13  Merge Shapefiles With External Data

13.1 Introduction

A common task in mapping is that we have a shapefile of map data, but we want to merge in some external data from another source so that we can map that external data. Usually we want to use different colors to map that external data.

Here, I use a shapefile of countries of the world, and map it with some made up data of arbitrary and made up x values for certain countries.

This tutorial builds upon another tutorial on Mapping with ggplot(Chapter 12)

13.2 Call Libraries

Show the code
library(sf) # simple (spatial) features

library(ggplot2) # beautiful plots

library(dplyr) # data wrangling and joins

library(tibble) # library for updated dataframes

library(readr) # read CSV files

library(countrycode) # work with country data

13.3 Get Shapefile

Here I am using the wrld_simpl dataset of country outlines that is available in several R packages.

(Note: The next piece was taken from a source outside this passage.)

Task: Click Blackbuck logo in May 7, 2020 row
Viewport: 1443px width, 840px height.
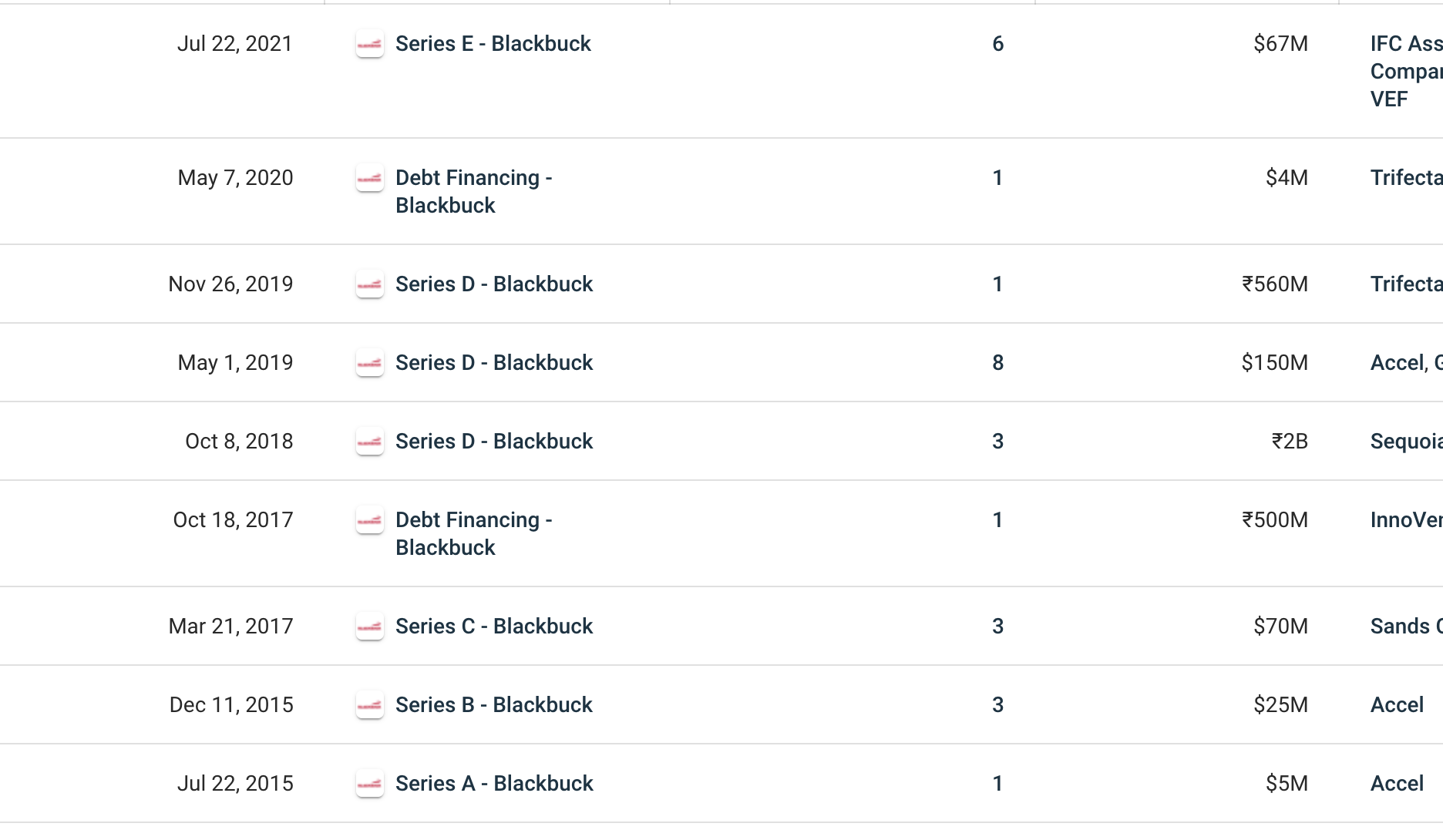Action: [370, 179]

I read this data into an object called world.

Show the code
world <- read_sf("./shapefiles/wrld_simpl/wrld_simpl.shp")

13.4 Make a Map Without Data

I map the data with ggplot, and the special geom, geom_sf.

Show the code
ggplot(world) + 
  geom_sf() +
  labs(title = "Demonstration Map With No Data")

13.5 Get External Data

Here I read in a completely made up data set of arbitrary values. The file that I am reading in is a csv file, but could be a file in any number of formats.

Show the code
externaldata <- read_csv("./external-data/externaldata.csv")

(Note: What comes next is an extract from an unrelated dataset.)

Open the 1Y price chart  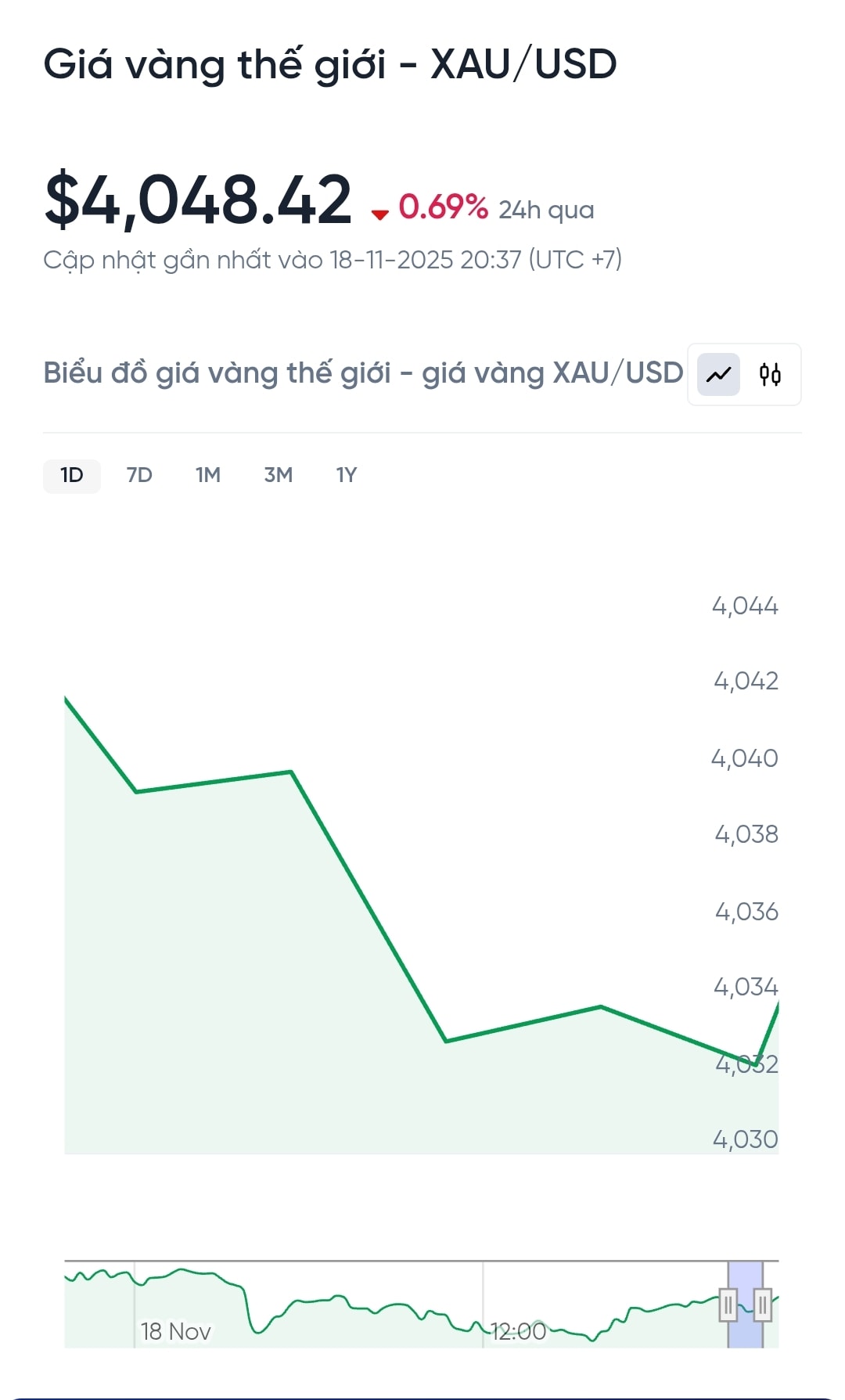point(346,475)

externaldata # replay data set
# A tibble: 6 × 3
  ISO3  arbitrary_x name     
  <chr>       <dbl> <chr>    
1 COL            10 Colombia 
2 CHL             9 Chile    
3 ARG             8 Argentina
4 GHA             7 Ghana    
5 MLI             6 Mali     
6 AUS             5 Australia

13.6 Join Data to Shapefile

I use left_join from the dplyr package to merge the spatial data in world with externaldata.

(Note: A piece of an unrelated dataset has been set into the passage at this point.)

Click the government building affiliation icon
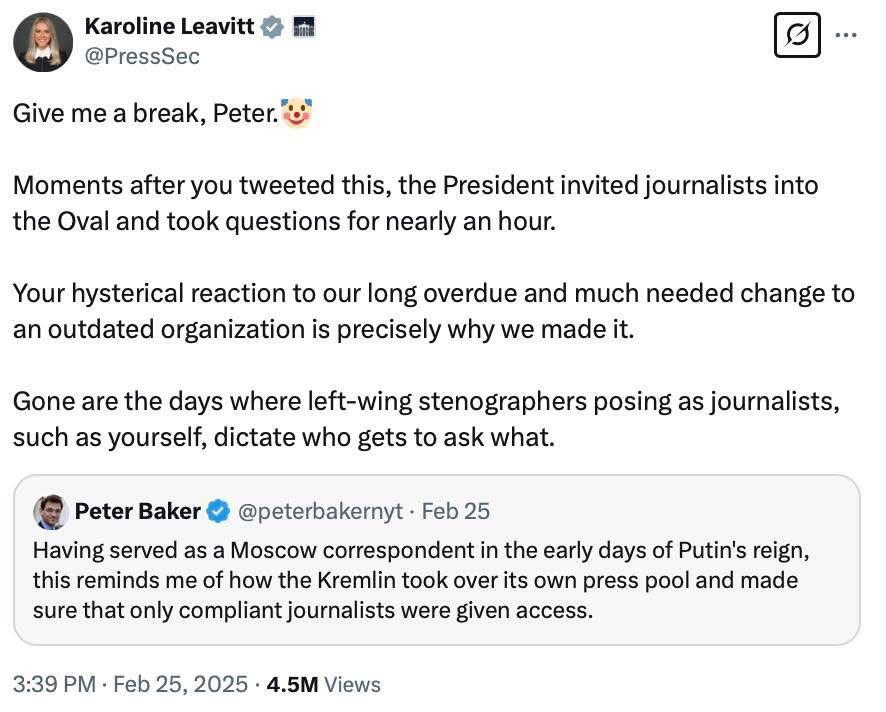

left_join is a function that keeps all observations in the data on the left (the shapefile), and only those matching observations in the data on the right (the external data), which is usually what I want in mapping.

I need a unique identifier for my rows of data, so here I use ISO3, a unique 3 letter identifier for countries of the world.

Show the code
newdata <- left_join(world, externaldata, by = "ISO3")

13.7 Make a Map With The Data

Once I have the merged data, it is easy to map it with ggplot and geom_sf. Note that I need to specify an aesthetic for geom_sf. Here arbitrary_x is the fill color for countries on the map.

Data could also be mapped with another package like leaflet (Section 16.1).

Show the code
ggplot(newdata) +
  geom_sf(aes(fill = arbitrary_x)) + # adding a fill aesthetic
  scale_fill_viridis_c(na.value = "grey97", # value for NA
                       option = "turbo") + # viridis colors
  labs(title = "Demonstration Map With Merged Data") +
  theme_minimal() # better theme